A long pause followed. Where are we?" I at last asked.

"We ought to be only a mile and a half from the Desierto. We have kept on the right road; but I have strong fears that we have got entangled in a ravine, from which escape is almost impossible amid this darkness. In a few hours, should the rain continue, this ravine will be no longer a road, but a torrent, that will carry us along on its rushing waters like dead leaves. God succor our poor souls!" He crossed himself devoutly.

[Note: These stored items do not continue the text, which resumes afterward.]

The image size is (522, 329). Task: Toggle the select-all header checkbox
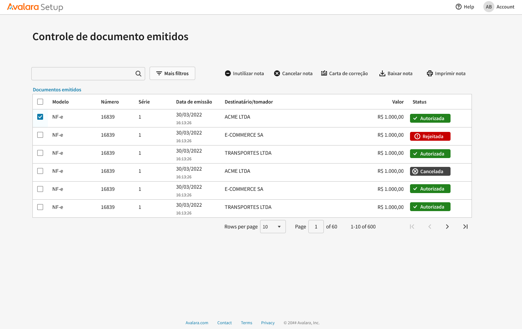40,102
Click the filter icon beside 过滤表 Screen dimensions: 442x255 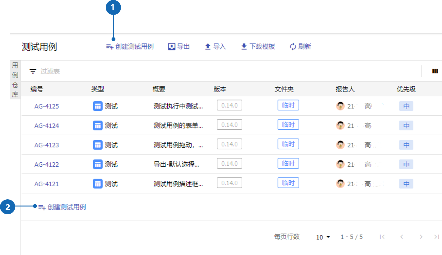tap(33, 72)

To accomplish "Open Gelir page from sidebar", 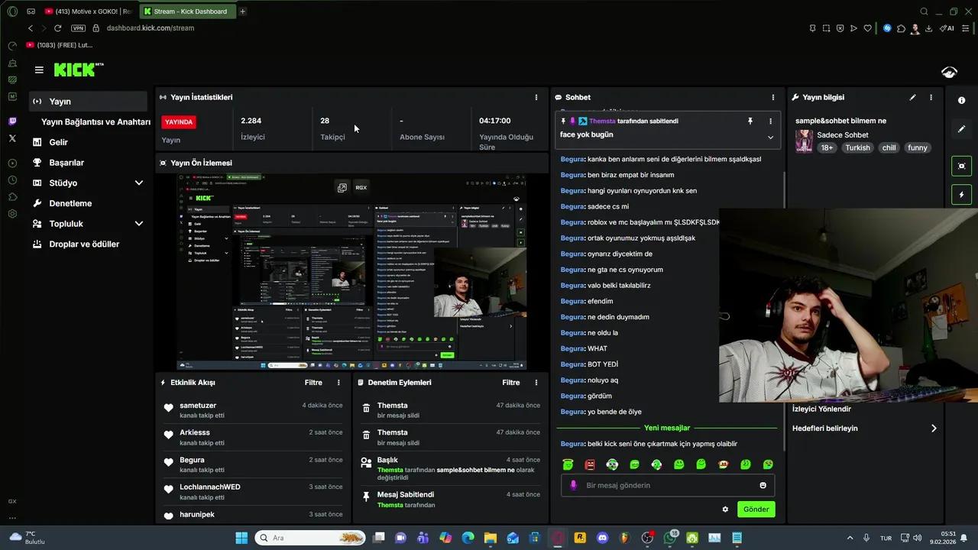I will click(x=59, y=142).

I had seen too often in America torrents suddenly swollen by thunder-showers to such a degree as to up root trees a hundred years old, and carry down rocks, to doubt for a moment the imminent danger of which I had been apprised by Fray Serapio. To this disheartening reply I had but one answer to make—we must have a fire, at any price. Unluckily, the monk had left his flint and steel with the student. I was not discouraged, however; and, unwilling to throw away any chance of extricating ourselves from our disagreeable position, I alighted from my horse, took in one of my hands the reata attached to the neck of the animal, and with the other tried to guide myself while holding on to the rocks. I was not long in finding my progress stopped by a precipitous bluff. I tried the other side; always a perpendicular wall of rock. Forced at last to stop after having unrolled the reata to its utmost length, I came back step by step to my horse, and, gathering it up again in my hand, remounted.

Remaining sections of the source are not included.